Please find every line in the records below that contains the word "text", and copy it.

Collected data entries:
•••

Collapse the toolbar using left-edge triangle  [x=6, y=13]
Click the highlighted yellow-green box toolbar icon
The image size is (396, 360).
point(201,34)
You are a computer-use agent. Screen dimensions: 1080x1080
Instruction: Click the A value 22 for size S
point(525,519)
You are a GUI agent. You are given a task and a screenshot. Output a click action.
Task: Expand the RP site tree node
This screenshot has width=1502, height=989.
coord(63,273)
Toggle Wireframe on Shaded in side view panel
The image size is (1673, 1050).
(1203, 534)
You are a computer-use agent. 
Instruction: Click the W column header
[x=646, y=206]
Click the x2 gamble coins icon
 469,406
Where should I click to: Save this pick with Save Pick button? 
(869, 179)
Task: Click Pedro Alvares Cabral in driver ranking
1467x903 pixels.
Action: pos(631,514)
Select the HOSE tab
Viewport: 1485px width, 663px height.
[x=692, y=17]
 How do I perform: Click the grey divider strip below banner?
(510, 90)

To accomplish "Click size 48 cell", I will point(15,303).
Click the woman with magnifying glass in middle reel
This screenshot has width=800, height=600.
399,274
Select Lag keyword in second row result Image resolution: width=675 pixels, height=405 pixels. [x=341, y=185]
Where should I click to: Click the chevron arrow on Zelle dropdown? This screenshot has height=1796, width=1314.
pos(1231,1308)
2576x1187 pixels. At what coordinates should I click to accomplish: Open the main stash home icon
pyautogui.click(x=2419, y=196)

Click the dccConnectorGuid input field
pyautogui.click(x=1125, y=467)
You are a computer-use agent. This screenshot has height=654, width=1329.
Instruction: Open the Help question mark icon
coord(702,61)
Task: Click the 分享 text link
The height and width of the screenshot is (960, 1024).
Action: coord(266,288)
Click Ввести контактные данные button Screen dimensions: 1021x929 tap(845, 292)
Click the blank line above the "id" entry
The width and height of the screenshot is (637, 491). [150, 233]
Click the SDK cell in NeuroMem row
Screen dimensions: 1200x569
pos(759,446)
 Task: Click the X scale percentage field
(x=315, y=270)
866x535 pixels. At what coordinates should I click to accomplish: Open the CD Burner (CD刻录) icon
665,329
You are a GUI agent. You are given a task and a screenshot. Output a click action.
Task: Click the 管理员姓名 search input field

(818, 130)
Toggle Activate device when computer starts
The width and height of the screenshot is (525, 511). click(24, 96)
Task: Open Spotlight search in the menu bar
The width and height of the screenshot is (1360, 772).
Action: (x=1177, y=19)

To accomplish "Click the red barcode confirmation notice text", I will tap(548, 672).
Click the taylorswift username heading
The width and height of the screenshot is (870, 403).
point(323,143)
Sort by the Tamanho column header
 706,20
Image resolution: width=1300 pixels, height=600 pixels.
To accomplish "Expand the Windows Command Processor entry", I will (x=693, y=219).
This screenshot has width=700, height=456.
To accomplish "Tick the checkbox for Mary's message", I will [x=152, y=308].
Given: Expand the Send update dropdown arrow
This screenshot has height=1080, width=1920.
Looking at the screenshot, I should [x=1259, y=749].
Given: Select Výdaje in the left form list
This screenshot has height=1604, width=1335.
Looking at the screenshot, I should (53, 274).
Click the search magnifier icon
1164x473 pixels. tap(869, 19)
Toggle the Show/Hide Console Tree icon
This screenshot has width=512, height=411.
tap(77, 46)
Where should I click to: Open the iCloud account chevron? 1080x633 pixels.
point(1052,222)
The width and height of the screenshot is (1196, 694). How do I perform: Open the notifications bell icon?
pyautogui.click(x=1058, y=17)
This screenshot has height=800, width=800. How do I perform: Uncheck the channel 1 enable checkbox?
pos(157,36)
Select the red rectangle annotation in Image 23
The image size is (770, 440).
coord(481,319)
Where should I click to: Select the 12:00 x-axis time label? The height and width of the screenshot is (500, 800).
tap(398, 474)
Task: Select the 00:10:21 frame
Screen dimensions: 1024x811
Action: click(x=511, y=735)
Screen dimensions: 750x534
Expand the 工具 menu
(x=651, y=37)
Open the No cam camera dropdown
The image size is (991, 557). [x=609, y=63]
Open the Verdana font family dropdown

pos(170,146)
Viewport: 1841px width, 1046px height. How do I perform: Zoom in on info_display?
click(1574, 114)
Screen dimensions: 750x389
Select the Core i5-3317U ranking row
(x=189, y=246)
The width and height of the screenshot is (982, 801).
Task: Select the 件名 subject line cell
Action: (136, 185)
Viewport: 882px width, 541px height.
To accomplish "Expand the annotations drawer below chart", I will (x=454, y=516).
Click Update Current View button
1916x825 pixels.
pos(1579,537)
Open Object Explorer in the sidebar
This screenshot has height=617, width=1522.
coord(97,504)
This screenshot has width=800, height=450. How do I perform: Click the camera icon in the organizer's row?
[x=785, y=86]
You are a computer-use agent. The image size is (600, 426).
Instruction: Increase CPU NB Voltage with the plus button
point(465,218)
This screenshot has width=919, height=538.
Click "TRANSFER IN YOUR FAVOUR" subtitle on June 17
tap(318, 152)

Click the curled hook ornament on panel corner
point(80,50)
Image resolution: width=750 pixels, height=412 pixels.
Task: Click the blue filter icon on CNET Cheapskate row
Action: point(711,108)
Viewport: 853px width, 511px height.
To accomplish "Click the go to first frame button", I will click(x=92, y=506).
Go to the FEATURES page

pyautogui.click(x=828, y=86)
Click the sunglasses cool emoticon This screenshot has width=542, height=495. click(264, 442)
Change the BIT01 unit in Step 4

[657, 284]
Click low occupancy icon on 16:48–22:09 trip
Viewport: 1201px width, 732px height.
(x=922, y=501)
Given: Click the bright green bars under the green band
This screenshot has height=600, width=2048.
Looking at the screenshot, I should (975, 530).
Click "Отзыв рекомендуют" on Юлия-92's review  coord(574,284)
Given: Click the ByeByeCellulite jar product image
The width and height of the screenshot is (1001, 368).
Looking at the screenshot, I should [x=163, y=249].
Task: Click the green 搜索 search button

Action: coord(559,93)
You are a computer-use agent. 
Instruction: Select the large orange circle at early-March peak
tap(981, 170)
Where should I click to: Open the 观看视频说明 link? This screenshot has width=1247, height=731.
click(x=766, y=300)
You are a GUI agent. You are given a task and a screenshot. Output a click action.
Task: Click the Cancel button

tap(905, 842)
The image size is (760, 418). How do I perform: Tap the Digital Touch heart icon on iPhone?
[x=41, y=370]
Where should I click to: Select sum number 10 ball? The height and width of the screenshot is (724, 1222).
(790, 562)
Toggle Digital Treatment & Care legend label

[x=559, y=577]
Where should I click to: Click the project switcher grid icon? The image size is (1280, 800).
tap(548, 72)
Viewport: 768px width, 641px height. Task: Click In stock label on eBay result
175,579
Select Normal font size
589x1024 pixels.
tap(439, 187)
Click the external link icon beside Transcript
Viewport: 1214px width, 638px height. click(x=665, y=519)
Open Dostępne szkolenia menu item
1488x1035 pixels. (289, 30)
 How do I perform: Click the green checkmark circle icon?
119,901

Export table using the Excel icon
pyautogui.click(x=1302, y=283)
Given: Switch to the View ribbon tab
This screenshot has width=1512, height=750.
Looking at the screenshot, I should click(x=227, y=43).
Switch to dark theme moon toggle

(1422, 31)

•••

**YOUR RESPONSE**
Task: Click the 分享 text link
To accomplish "Click the red barcode confirmation notice text", I will tap(548, 672).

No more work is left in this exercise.